Req 8a5 — Transceivers & Repeaters
Types of Transceivers
| Feature | Handheld (HT) | Mobile | Base Station |
|---|---|---|---|
| Size | Fits in one hand | Fits under a car dashboard | Desktop unit, often with separate components |
| Power | 1–8 watts | 25–75 watts | 100–1,500 watts (with amplifier) |
| Antenna | Small “rubber duck” or whip antenna | Vehicle-mounted antenna (mag-mount or permanent) | Outdoor antenna on mast or tower |
| Power source | Rechargeable battery | Vehicle battery (12V DC) | AC power supply |
| Typical bands | VHF/UHF (2m, 70cm) | VHF/UHF and/or HF | HF, VHF, UHF — full range |
| Range (simplex) | 1–5 miles (terrain dependent) | 5–30 miles | 30+ miles (VHF) to worldwide (HF) |
| Best for | Hiking, events, emergencies, portable use | Travel, commuting, mobile operation | Home station, DXing, contests |
Handheld Transceivers (HTs)
The most portable option. Every new Technician class ham typically starts with an HT. They’re ideal for local communication, repeater access, public service events, and emergency go-bags. The main limitation is low power and a small, inefficient antenna.
Mobile Transceivers
Designed to mount in a vehicle. Higher power and a better antenna location (roof-mounted) give significantly better range than an HT. Many hams operate mobile during their commute.
Base Stations
The full-capability station at home. A base station can include an HF transceiver for worldwide communication, a high-gain antenna system, and amplifiers. This is where serious DXing, contesting, and experimentation happen.
Amateur Radio Repeaters
A repeater is an automated station, usually located on a hilltop or tall building, that receives a signal on one frequency and simultaneously retransmits it on another frequency at much higher power and from a much better location. This dramatically extends the range of low-power handheld and mobile radios.
How Repeaters Work
- You transmit on the repeater’s input frequency (e.g., 146.340 MHz).

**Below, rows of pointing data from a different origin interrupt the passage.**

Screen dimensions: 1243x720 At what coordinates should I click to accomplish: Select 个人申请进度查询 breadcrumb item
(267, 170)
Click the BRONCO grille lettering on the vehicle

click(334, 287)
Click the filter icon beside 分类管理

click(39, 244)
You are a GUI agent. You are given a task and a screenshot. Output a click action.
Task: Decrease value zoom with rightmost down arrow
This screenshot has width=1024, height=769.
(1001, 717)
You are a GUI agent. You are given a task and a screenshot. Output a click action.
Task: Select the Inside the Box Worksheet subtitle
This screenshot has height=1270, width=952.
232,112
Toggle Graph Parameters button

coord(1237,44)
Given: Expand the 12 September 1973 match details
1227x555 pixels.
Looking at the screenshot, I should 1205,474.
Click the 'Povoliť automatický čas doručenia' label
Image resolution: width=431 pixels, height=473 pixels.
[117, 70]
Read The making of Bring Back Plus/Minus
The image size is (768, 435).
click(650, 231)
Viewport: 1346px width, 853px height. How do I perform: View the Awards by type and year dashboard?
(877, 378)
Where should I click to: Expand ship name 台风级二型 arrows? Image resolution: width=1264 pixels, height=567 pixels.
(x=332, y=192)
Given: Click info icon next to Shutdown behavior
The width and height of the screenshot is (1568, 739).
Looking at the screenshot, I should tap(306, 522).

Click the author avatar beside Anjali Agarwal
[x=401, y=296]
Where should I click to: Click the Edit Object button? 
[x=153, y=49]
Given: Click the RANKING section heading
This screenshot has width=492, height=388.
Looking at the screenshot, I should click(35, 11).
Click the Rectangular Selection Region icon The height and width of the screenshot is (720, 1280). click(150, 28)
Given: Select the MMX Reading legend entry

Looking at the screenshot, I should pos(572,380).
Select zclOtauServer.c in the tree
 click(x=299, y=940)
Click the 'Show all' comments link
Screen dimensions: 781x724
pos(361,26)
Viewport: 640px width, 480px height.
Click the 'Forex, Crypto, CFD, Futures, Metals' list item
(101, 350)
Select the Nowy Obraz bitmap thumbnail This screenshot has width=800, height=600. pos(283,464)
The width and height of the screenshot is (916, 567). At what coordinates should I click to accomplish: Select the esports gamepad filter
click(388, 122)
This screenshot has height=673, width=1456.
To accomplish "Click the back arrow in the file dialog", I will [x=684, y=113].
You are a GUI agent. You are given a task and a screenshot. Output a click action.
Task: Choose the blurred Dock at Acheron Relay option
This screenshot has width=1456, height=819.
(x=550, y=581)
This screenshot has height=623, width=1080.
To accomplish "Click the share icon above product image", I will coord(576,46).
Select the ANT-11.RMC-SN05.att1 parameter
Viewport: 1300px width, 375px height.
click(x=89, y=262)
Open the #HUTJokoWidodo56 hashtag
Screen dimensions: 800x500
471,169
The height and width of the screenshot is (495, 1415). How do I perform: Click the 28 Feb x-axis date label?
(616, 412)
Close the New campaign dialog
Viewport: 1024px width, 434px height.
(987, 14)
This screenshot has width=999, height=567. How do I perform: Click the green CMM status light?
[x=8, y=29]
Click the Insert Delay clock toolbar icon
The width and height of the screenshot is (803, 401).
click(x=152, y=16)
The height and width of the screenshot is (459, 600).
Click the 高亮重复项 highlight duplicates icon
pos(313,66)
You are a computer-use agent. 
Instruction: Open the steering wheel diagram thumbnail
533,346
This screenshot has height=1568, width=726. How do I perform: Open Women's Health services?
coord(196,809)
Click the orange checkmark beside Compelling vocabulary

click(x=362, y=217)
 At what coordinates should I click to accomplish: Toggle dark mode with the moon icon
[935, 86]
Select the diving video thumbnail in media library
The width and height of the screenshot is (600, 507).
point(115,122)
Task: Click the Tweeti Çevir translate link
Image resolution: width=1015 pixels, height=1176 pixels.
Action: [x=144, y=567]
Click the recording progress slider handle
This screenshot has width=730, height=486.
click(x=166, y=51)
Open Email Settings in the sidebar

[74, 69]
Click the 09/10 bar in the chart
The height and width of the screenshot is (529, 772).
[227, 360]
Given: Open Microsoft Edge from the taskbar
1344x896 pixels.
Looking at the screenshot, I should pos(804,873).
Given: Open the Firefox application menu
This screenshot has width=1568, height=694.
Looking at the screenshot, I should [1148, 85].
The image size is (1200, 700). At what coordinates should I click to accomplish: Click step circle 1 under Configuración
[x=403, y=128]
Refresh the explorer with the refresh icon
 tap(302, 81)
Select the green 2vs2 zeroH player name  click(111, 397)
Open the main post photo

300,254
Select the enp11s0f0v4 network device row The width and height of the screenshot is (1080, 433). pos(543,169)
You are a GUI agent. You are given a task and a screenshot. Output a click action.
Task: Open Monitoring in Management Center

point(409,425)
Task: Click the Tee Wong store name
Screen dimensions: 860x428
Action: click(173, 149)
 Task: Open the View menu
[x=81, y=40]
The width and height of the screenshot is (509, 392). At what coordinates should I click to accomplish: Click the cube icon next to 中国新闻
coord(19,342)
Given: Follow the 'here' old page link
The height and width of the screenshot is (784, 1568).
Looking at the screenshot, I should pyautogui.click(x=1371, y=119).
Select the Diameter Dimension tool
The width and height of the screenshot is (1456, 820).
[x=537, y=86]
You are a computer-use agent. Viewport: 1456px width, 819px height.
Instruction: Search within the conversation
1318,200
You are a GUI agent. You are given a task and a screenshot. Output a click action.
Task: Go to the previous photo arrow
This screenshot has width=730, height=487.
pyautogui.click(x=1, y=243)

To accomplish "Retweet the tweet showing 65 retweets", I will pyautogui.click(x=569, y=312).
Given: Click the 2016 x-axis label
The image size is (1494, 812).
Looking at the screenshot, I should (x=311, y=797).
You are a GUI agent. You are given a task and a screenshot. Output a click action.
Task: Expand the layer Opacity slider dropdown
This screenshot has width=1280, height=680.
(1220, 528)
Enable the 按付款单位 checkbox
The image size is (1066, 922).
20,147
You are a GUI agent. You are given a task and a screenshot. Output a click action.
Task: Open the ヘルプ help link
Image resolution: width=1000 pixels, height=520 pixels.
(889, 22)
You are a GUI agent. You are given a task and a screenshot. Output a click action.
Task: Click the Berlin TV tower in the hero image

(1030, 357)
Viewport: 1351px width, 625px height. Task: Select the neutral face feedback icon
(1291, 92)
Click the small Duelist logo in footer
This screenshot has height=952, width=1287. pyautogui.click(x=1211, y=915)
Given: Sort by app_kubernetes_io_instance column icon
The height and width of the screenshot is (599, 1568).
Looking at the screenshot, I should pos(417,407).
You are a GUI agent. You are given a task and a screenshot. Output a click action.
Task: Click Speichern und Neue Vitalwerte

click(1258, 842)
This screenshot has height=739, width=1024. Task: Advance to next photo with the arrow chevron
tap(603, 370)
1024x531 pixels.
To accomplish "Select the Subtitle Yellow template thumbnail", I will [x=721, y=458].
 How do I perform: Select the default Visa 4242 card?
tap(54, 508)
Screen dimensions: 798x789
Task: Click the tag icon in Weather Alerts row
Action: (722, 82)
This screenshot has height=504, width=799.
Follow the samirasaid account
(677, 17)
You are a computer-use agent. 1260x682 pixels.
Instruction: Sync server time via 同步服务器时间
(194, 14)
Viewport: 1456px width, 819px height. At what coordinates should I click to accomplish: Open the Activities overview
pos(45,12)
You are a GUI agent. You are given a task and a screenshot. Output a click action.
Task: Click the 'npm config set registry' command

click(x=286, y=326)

- The repeater receives your signal, amplifies it, and retransmits it on the output frequency (e.g., 146.940 MHz) — typically with 50–100 watts from a hilltop antenna.
- Other operators listen on the output frequency and hear your signal clearly, even if they’re 30–50 miles away.
The difference between input and output frequencies is called the offset (typically +/- 600 kHz on 2 meters).
Why Repeaters Matter
Without repeaters, two handheld radios on VHF might only communicate 1–3 miles apart on flat terrain. Through a repeater, those same radios can communicate 30–50 miles or more. Repeaters are the backbone of local amateur radio communication.